Why are sealed types faster?

At the lowest level, the compiler can make a micro-optimization when you have sealed classes.

At the lowest level, the compiler can make a micro-optimization when you have sealed classes. If you're calling a method on a sealed class, and the type is declared at compile time to be that sealed class, the compiler can implement the method call (in most cases) using the call IL instruction instead of the callvirt IL instruction. This is because the method target can not be overridden.

Call eliminates a null check and does a faster vtable lookup than callvirt, since it doesn't have to check virtual tables. This can be a very, very slight improvement to performance. That being said, I would completely ignore that when deciding whether to seal a class.

Marking a type sealed really should be a design decision, not a performance decision. Do you want people (including yourself) to potentially subclass from your class, now or in the future? If so, do not seal.

If not, seal. That really should be the deciding factor.

4 When designing, it may be a good idea to lean towards sealing public types that don't explicitly need to be extended since unsealing a class in a future version is a non-breaking change while the reverse is not true. – Neil Williams May 26 '09 at 17:28 1 @Neil Williams: I agree. In general, since unsealing a class is safe, and sealing is not, if you're making public libraries, sealing can be a nice thing to do.

Again, though, this makes sealing a design choice more than a performance issue. – Reed Copsey May 26 '09 at 17:34 I thought that it was due to inlining. The C# compiler always uses callvirt because it likes the null-check side effect of that IL code.

– Two Bit Gangster Sep 8 '09 at 17:01.

Essentially, it's got to do with the fact that they don't need to have to worry about extensions to a virtual function table; the sealed types can't be extended, and therefore, the runtime doesn't need to be concerned about how they may be polymorphic.

If the JIT compiler sees a call to a virtual method using a sealed types it can produce more efficient code by calling the method non-virtually. Now calling a non-virtual method is faster because there's no need to perform a vtable lookup. IMHO this is micro optimization that should be used as a last resort to improving performance of an application.

If your method contains whatever code, the virtual version will be negligibly slower than the non-virtual compared to the cost of executing the code itself.

It's usually only considered a microopimization if there's some cost associated with it (less readable code, or more development time typically). If there's no downside to doing it, why not do it whether or not performance is an issue? – jalf May 26 '09 at 17:24 When you seal a class, you prevent use of inheritance.
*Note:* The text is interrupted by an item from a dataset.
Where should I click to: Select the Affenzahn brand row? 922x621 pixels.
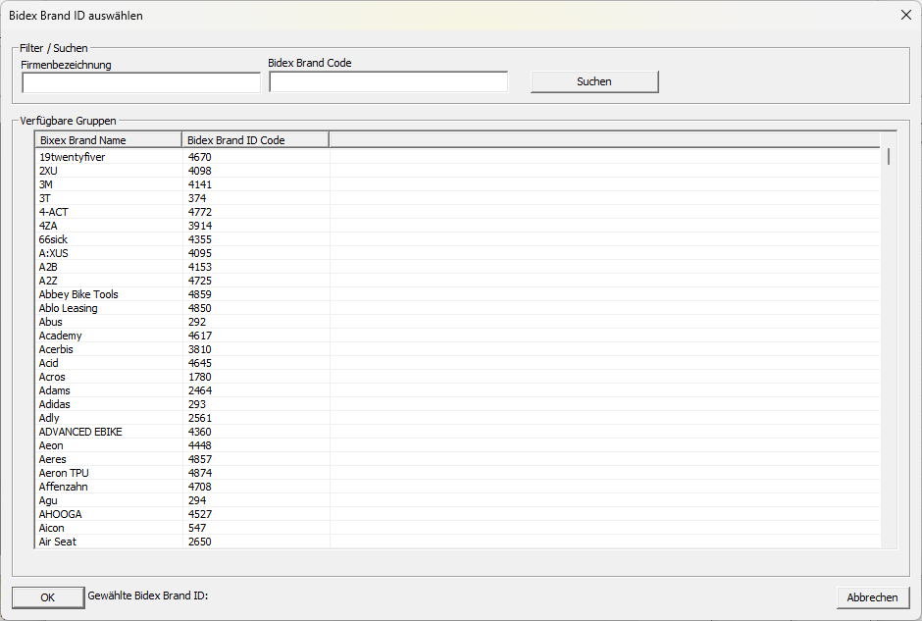pyautogui.click(x=457, y=487)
This can make development more difficult, it can prevent working around certain bugs. Ideally, one would think about it and design for inheritance, and make plain what is designed to be extended and seal everything else. Blindly sealing everything is too restrictive.

– Eddie May 26 '09 at 19:06.

To extend others' answers, a sealed class (the equivalent of a final class in Java) cannot be extended. This means that any time the compiler sees a method of this class be used, the compiler knows absolutely that no runtime dispatching is needed. It does not have to examine the class to see dynamically which method of which class in the hierarchy needs to be called.
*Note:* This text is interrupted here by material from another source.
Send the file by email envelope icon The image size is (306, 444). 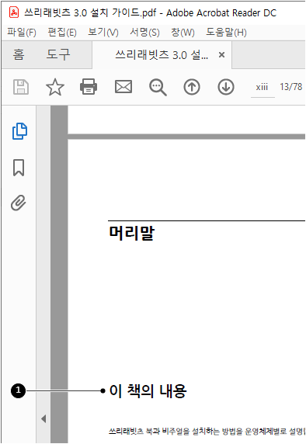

This means that the branch can be compiled in rather than being dynamic. For example, if I have a non-sealed class Animal that has a method makeNoise(), the compiler does not necessarily know whether or not any Animal instance overrides that method. Thus, each time any Animal instance invokes makeNoise(), the class hierarchy of the instance needs to be checked to see if the instance overrides this method in an extending class.

However, if I have a sealed class AnimalFeeder that has a method feedAnimal(), then the compiler knows with certainty that this method cannot be overridden. It can compile in a branch to subroutine or equivalent instruction rather than using a virtual dispatch table. Note: You can use sealed on a class to prevent any inheritance from that class, and you can use sealed on a method that was declared virtual in a base class to prevent further overriding of that method.
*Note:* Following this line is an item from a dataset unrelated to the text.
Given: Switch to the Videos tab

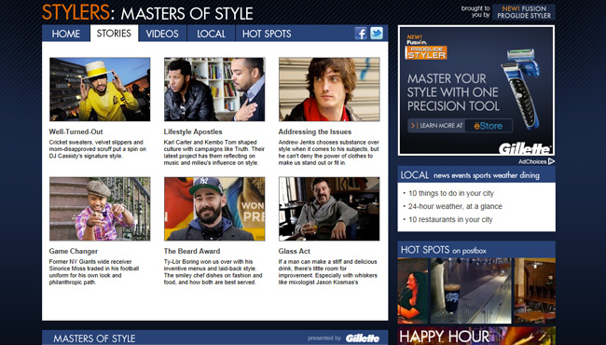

Decided to post small code samples to illustrate when C# compiler emits "call" & "callvirt" instructions. So, here's source code of all types which I used: public sealed class SealedClass { public void DoSmth() { } } public class ClassWithSealedMethod : ClassWithVirtualMethod { public sealed override void DoSmth() { } } public class ClassWithVirtualMethod { public virtual void DoSmth() { } } Also I have one method which calls all of "DoSmth()" methods: public void Call() { SealedClass sc = new SealedClass(); sc.DoSmth(); ClassWithVirtualMethod cwcm = new ClassWithVirtualMethod(); cwcm.DoSmth(); ClassWithSealedMethod cwsm = new ClassWithSealedMethod(); cwsm.DoSmth(); } Looking on "Call()" method we can say that (theoretically) C# compiler should emit 2 "callvirt" & 1 "call" instructions, right? Unfortunately, reality is a bit different - 3 "callvirt"-s: .

Method public hidebysig instance void Call() cil managed { . Maxstack 1 . Locals init ( 0 class TestApp.SealedClasses.

SealedClass sc, 1 class TestApp.SealedClasses. ClassWithVirtualMethod cwcm, 2 class TestApp.SealedClasses. ClassWithSealedMethod cwsm) L_0000: newobj instance void TestApp.SealedClasses.

SealedClass::.ctor() L_0005: stloc.0 L_0006: ldloc.0 L_0007: callvirt instance void TestApp.SealedClasses. SealedClass::DoSmth() L_000c: newobj instance void TestApp.SealedClasses. ClassWithVirtualMethod::.ctor() L_0011: stloc.1 L_0012: ldloc.1 L_0013: callvirt instance void TestApp.SealedClasses.

ClassWithVirtualMethod::DoSmth() L_0018: newobj instance void TestApp.SealedClasses. ClassWithSealedMethod::.ctor() L_001d: stloc.2 L_001e: ldloc.2 L_001f: callvirt instance void TestApp.SealedClasses. ClassWithVirtualMethod::DoSmth() L_0024: ret } The reason is quite simple: runtime must check if type instance isn't equal to null before calling "DoSmth()" method.

BUT we still can write our code in such a way that C# compiler would be able to emit optimized IL code: public void Call() { new SealedClass().DoSmth(); new ClassWithVirtualMethod().DoSmth(); new ClassWithSealedMethod().DoSmth(); } Result is: . Method public hidebysig instance void Call() cil managed { . Maxstack 8 L_0000: newobj instance void TestApp.SealedClasses.

SealedClass::.ctor() L_0005: call instance void TestApp.SealedClasses. SealedClass::DoSmth() L_000a: newobj instance void TestApp.SealedClasses. ClassWithVirtualMethod::.ctor() L_000f: callvirt instance void TestApp.SealedClasses.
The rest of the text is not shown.